The son of a military man, Coleman is familiar with commitment. Look at the oversized Tiger logo now tattooed on Coleman’s left biceps, and you get a sense of the commitment he’s made over his two years playing for Josh Pastner and the rabid Tiger fan base. When he’s the lone Tiger marching to center court for a Senior Day salute Saturday afternoon at FedExForum, Coleman will have his shoulders high, chin up, and likely a broad smile on his face.
“I have faith in my guys; we’re gonna be okay.” I’ve heard this quote from Coleman a dozen times over the last two seasons. An agreeable, unusually enthusiastic postgame interview, Coleman likes to talk about his “guys,” and how his faith is unwavering, however much doubt may be growing among media types and the Twitterati. As menacing as he can appear when slamming a lob home for a thunderous dunk, Coleman’s personality is engaging and what I’d call passionately sensitive. He’s an easy player to like.
On the floor, Coleman’s development hasn’t been what Pastner envisioned before the 2010-11 season opened. In terms of average, Coleman’s minutes, rebounds, and blocks are all down from his junior season. He endured a three-game stretch in February when he played a total of 27 minutes. (Coleman was on the floor for only four minutes in the February 19th loss to Rice, a team that was relatively undersized.) Consistency has been elusive for Coleman: 19 points and 11 rebounds in a victory over Marshall, then 2 points and 2 rebounds in a road loss to the same team.
The emergence of freshman center Tarik Black has impacted Coleman’s numbers and playing time, so there’s some irony to the two big men being named co-captain by Pastner at midseason. The shared leadership is a point of pride for Coleman, and the Tigers have enjoyed stretches of dominance — if rare — with both big men on the floor.

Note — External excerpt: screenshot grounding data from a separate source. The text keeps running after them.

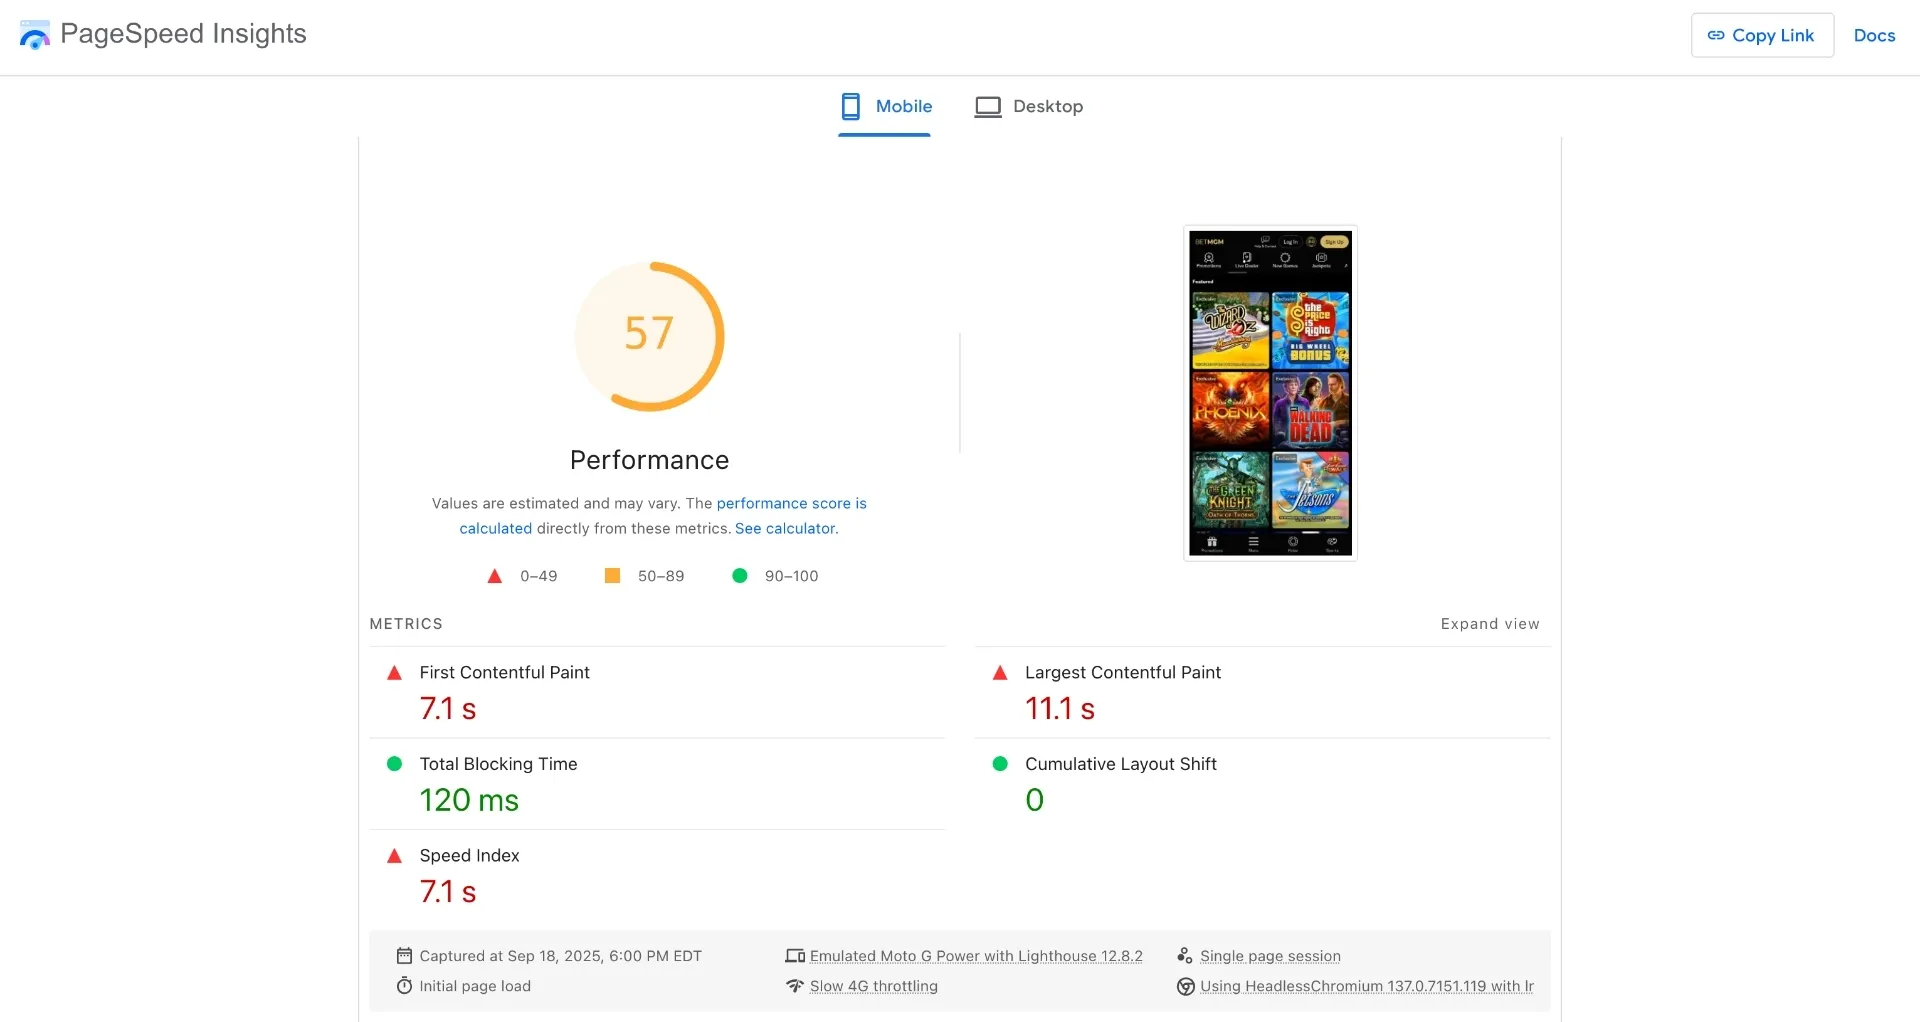Switch to the Mobile tab
Image resolution: width=1920 pixels, height=1022 pixels.
[885, 107]
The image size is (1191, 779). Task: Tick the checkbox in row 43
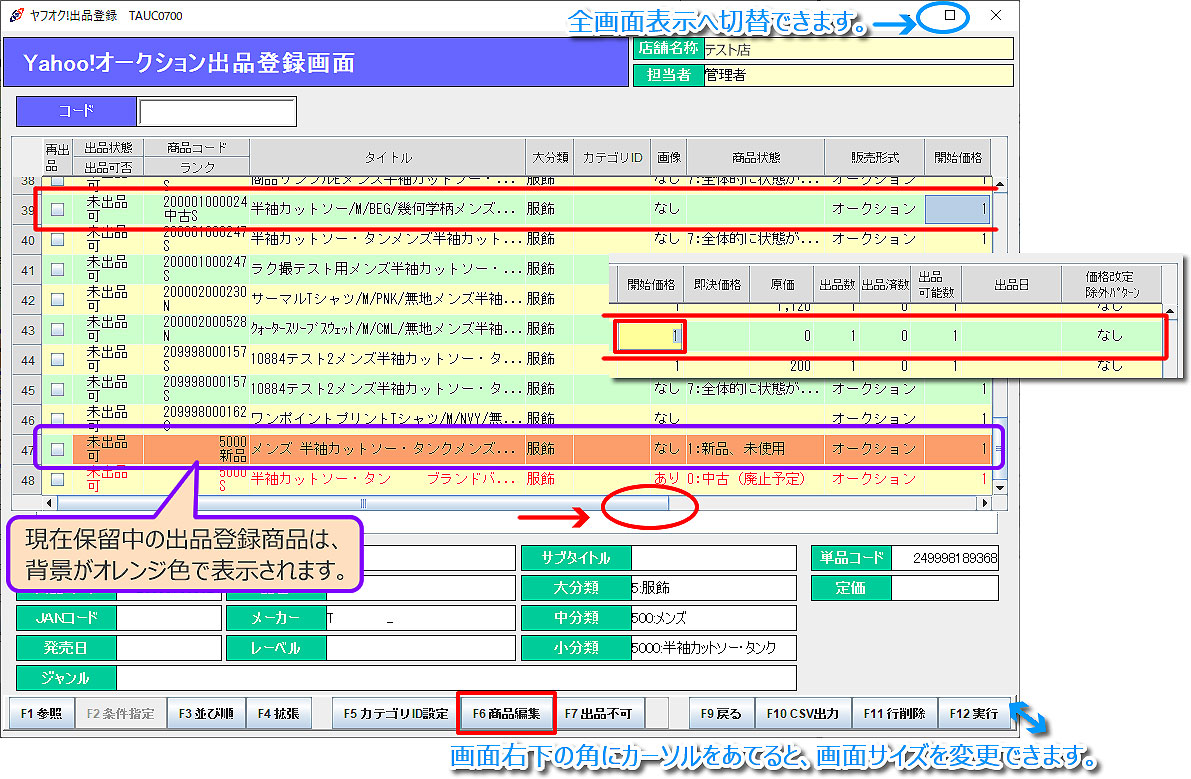(58, 329)
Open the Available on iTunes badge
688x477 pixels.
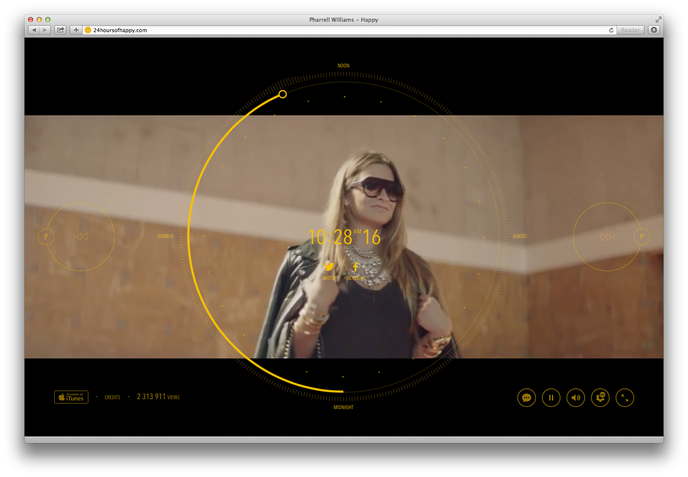[71, 397]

“I feel like me and Black, we have a relationship amongst bigs that no one else has,” said Coleman after the Marshall win on January 15th. “I love him to death. We work together, we hang out together, we’re in the gym together.”

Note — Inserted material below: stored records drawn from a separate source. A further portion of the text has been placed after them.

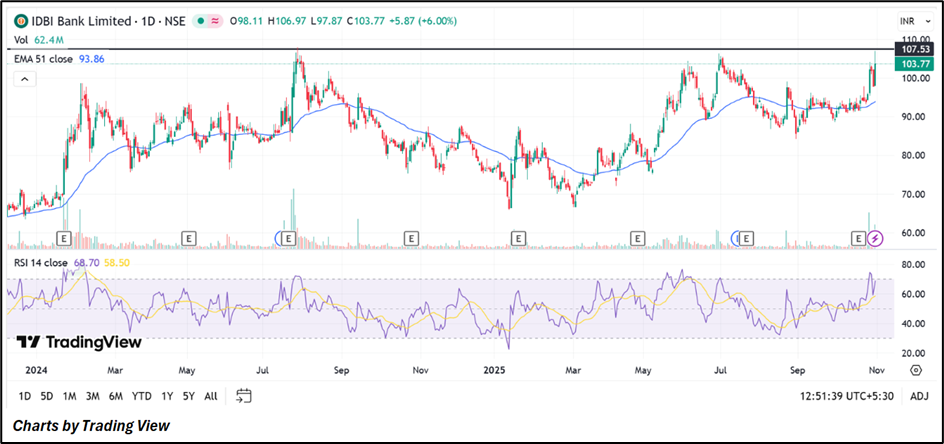Click the last earnings E marker near November
This screenshot has height=444, width=944.
[x=858, y=238]
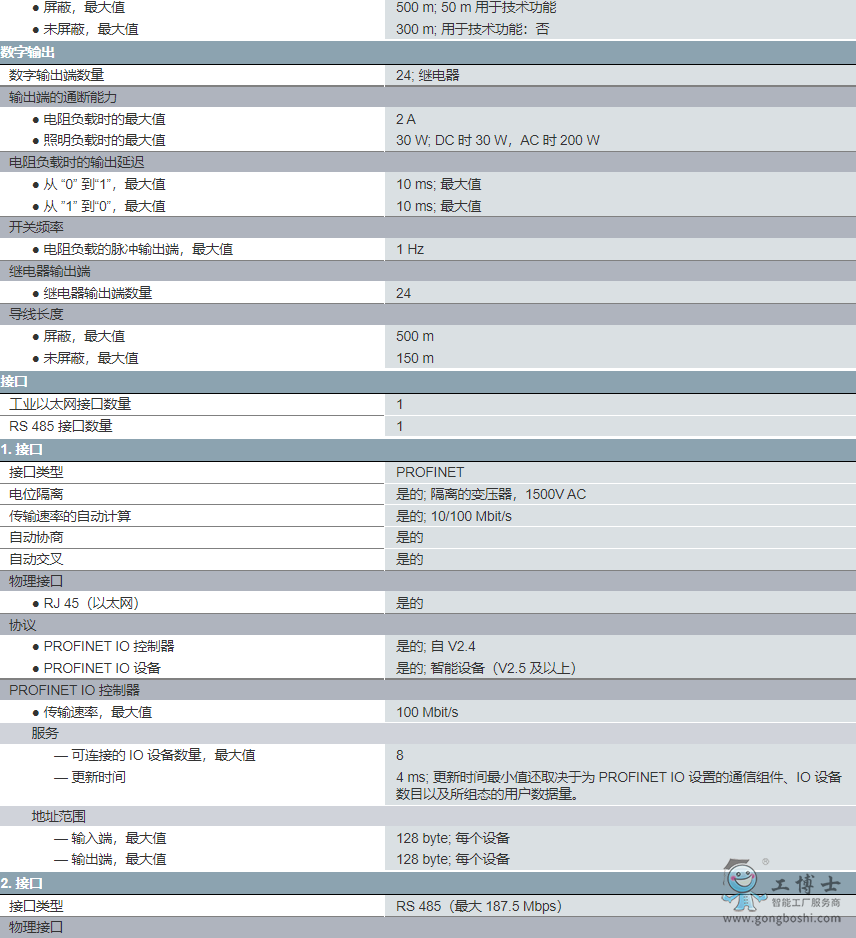Click the 工业以太网接口数量 row label
This screenshot has height=938, width=856.
pos(70,404)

Years from now, when I think of Will Coleman, I’ll think of the transition Tiger basketball has made from an era — under Calipari — of over-the-top dominance to one of scratching, clawing, biting for the respect and national admiration many Memphis fans had come to take for granted. For a young man playing merely his sixth season of organized basketball, Will Coleman has been dynamic at times and adrift at others. He’s helped win many games, and contributed to a few losses. In other words, he symbolizes his two seasons as a Memphis Tiger every bit as much as that tattoo on his left arm.